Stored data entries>
..........

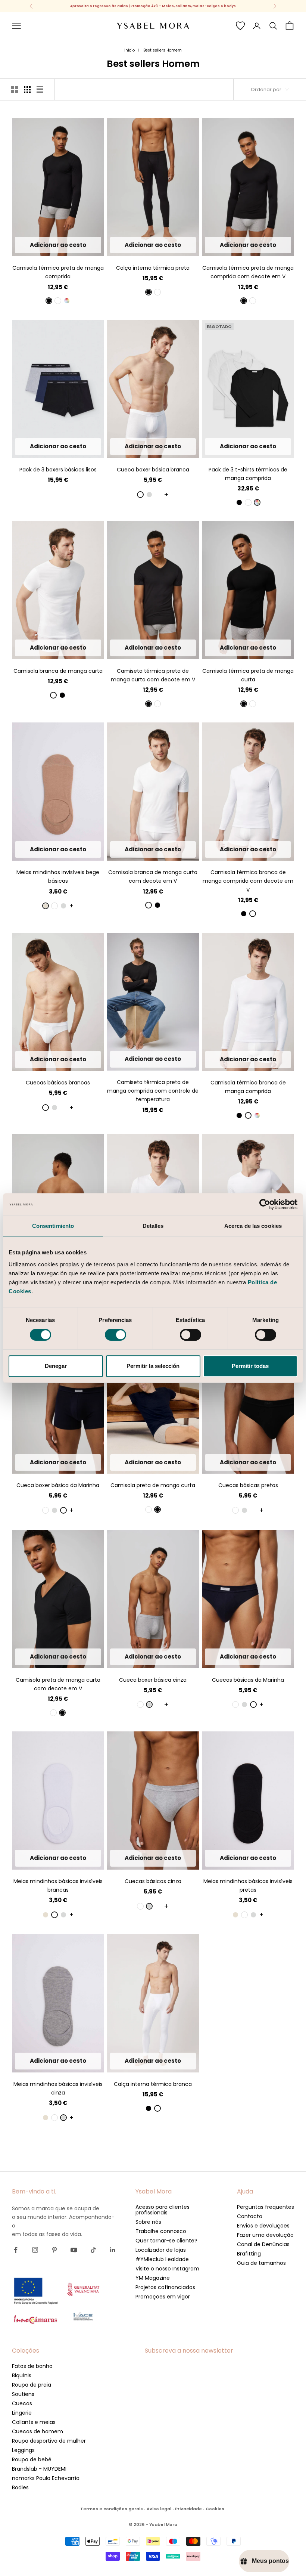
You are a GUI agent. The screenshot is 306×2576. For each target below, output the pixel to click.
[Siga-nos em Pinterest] (54, 2250)
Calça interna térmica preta (153, 268)
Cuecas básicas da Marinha (248, 1680)
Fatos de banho (32, 2366)
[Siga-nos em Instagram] (35, 2250)
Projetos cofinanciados (165, 2287)
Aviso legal (159, 2509)
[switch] (115, 1335)
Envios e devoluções (263, 2225)
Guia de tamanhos (261, 2263)
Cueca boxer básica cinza (153, 1680)
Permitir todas (250, 1366)
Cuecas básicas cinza (153, 1881)
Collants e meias (34, 2422)
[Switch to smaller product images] (27, 90)
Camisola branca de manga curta (58, 671)
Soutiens (23, 2394)
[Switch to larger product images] (14, 90)
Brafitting (249, 2253)
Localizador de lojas (160, 2250)
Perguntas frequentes (265, 2207)
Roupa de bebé (31, 2459)
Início (129, 50)
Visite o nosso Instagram (167, 2268)
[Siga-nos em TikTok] (93, 2250)
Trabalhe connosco (160, 2231)
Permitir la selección (153, 1366)
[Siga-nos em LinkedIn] (112, 2250)
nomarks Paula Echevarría (45, 2478)
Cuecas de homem (37, 2431)
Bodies (20, 2487)
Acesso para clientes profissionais (162, 2209)
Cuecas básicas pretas (248, 1485)
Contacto (249, 2216)
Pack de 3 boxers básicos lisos (58, 469)
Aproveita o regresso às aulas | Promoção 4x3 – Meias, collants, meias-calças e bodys (153, 6)
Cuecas (22, 2403)
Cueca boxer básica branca (153, 469)
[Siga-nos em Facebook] (15, 2250)
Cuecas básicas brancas (58, 1082)
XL (71, 245)
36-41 (48, 849)
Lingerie (22, 2412)
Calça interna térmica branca (153, 2084)
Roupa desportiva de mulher (49, 2441)
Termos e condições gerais (111, 2509)
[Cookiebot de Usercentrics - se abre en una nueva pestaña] (264, 1204)
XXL (84, 245)
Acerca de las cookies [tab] (253, 1226)
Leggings (23, 2450)
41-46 (67, 849)
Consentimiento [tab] (53, 1226)
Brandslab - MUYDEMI (39, 2469)
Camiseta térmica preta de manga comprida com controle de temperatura (153, 1090)
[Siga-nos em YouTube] (74, 2250)
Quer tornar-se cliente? (166, 2240)
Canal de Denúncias (263, 2244)
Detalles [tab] (153, 1226)
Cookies (215, 2509)
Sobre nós (148, 2222)
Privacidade (188, 2509)
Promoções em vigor (162, 2296)
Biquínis (21, 2375)
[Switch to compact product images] (40, 90)
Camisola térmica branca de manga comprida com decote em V (248, 881)
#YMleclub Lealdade (162, 2259)
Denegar (56, 1366)
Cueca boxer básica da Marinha (57, 1485)
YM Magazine (152, 2278)
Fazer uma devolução (265, 2235)
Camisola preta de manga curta (152, 1485)
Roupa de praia (31, 2384)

..........

EXERCISE DETAILS> Going through the records, say how many lines hold the string "manga". Only the number should be given.

YOUR RESPONSE> 4